◆ **TASK DETAILS**:
The lines from the one containing "At what coordinates" through the final line of the listing below are what the answer must repeat, exactly and only, leaving pictures out.

◆ **STORED DATA**:
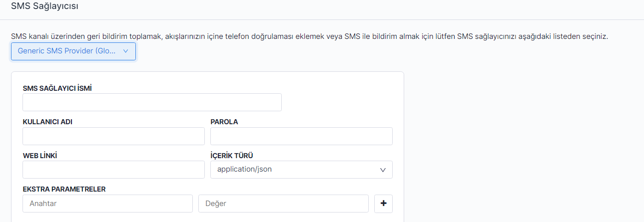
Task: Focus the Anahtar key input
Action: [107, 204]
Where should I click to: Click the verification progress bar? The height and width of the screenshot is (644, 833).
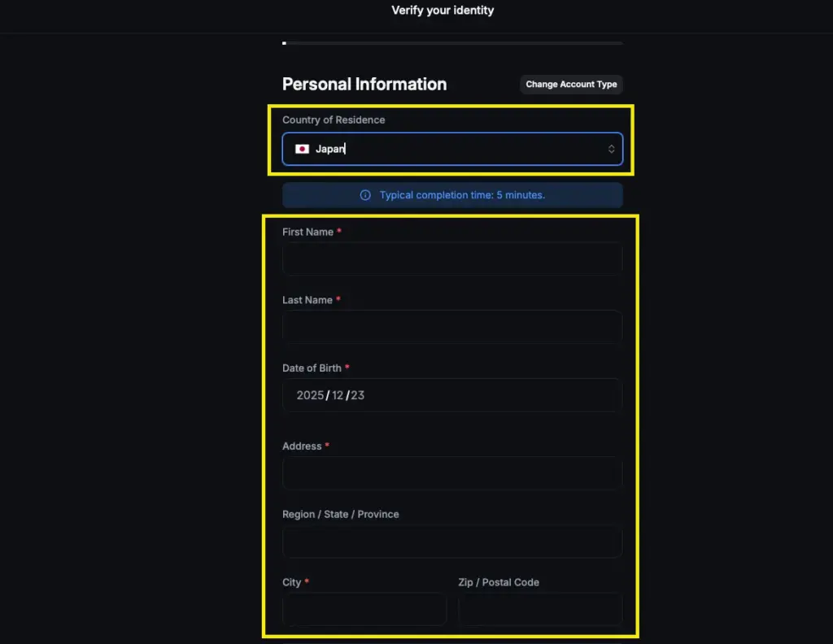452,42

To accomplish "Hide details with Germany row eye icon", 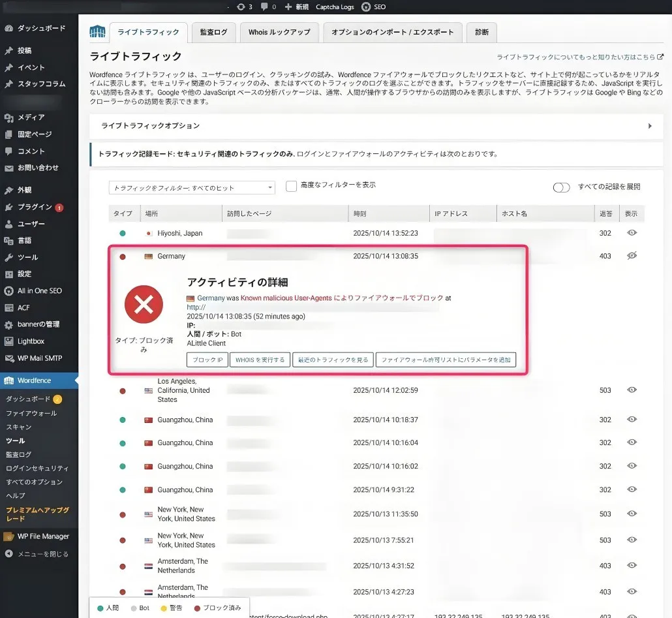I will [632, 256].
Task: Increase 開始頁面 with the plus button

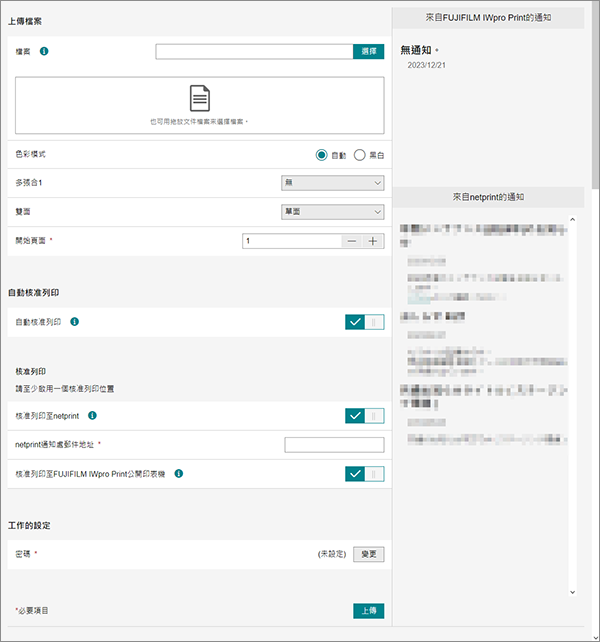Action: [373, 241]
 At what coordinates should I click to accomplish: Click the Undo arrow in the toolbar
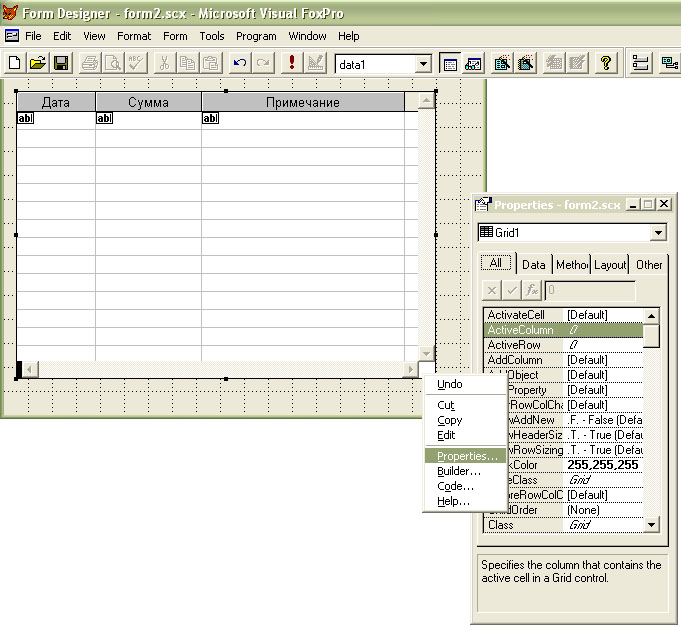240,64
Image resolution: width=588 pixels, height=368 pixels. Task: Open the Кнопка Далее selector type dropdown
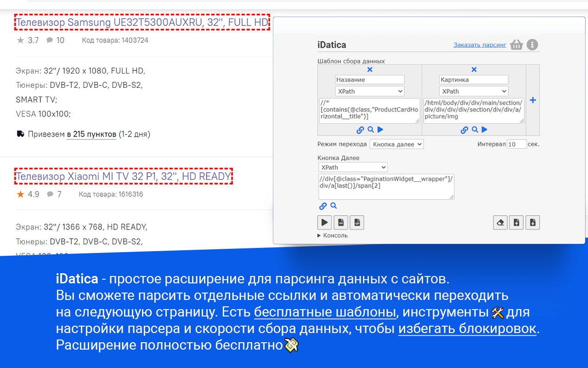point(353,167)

◆ **ANSWER SECTION**:
 At what coordinates should I click to accomplish: Click the Undo arrow in the toolbar
240,64
Image resolution: width=588 pixels, height=368 pixels. Task: Open the Кнопка Далее selector type dropdown
point(353,167)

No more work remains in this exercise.